▸ What is needed
The required output is the line with "Click the yellow fill color button" through the final line of the entries, each one exactly as it stands.

▸ Records for this task
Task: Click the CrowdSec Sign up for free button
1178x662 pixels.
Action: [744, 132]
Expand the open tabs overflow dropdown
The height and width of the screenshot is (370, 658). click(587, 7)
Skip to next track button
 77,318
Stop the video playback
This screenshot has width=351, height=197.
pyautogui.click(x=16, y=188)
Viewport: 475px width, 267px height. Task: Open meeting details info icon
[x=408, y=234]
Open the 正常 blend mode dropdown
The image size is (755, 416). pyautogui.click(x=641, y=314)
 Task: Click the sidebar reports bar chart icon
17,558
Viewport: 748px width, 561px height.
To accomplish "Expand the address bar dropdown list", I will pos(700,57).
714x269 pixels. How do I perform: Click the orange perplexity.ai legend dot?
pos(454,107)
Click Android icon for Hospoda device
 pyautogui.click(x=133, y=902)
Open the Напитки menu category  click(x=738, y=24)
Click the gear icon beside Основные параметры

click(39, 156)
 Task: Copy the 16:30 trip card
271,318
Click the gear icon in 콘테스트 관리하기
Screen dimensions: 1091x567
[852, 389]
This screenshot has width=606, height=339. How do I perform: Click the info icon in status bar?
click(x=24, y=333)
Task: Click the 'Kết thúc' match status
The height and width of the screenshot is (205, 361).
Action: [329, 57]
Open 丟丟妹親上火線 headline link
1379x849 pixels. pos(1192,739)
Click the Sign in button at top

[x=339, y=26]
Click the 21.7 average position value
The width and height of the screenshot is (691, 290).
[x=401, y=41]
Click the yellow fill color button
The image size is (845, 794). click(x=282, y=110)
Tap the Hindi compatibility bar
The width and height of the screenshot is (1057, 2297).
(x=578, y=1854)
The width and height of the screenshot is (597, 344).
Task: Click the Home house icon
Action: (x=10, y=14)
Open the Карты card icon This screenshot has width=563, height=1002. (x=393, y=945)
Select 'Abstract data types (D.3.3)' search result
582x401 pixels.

▸ The completed task
Click the yellow fill color button
The image size is (845, 794). click(x=282, y=110)
Tap the Hindi compatibility bar
The width and height of the screenshot is (1057, 2297).
(x=578, y=1854)
The width and height of the screenshot is (597, 344).
Task: Click the Home house icon
Action: (x=10, y=14)
Open the Карты card icon This screenshot has width=563, height=1002. (x=393, y=945)
Select 'Abstract data types (D.3.3)' search result
582x401 pixels.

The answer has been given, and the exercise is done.